I sewed the boards to wristbands, with buzzers salvaged from old mobile phones and a battery in each. Shake one band and the other vibrates, acting as a digital prod during dangerous conversation.
Things went awry at once. When my partner shook hands with our hosts, my bracelet was set off. Then his enthusiastic gestures during conversation nearly gave me a matching arm spasm. Meanwhile, I had trouble shaking my band enough to activate it, leaving me to feign a scratching fit you wouldn’t need a telepathic bracelet to notice.
The next iteration had a button as the trigger.
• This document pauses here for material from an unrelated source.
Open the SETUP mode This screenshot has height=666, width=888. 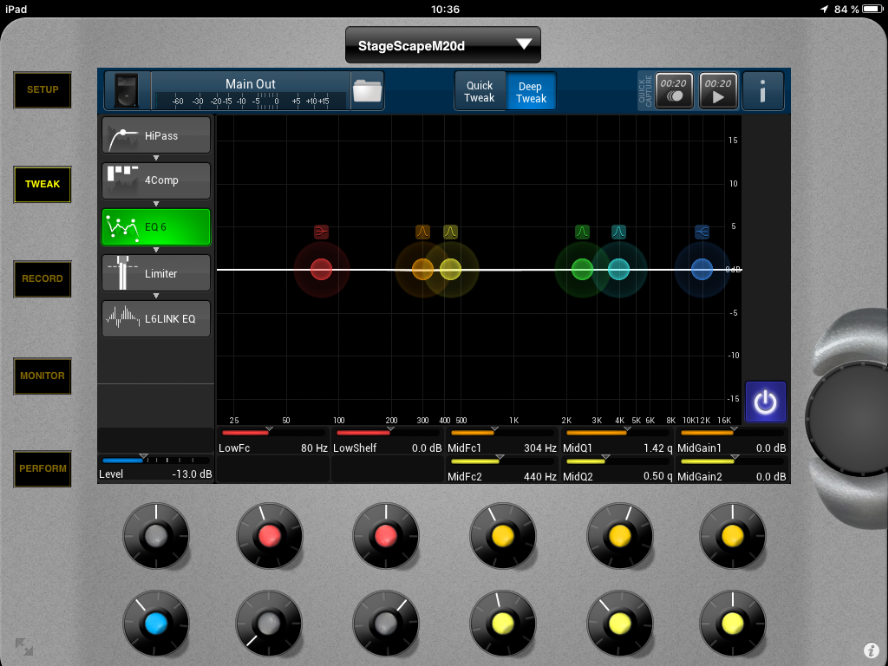[42, 90]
It’s not just more covert, it’s also versatile. My partner and I devised a personal Morse code, which came in handy when I needed him to rescue me from a man intent on detailing his most recent bout of norovirus.
Tired of explaining away our matching arm wear, my partner moved his band to his ankle. It was only later we realised how much it looked like a police ankle monitor – something the other guests noticed too. At least it made everyone forget what I said about the lasagne.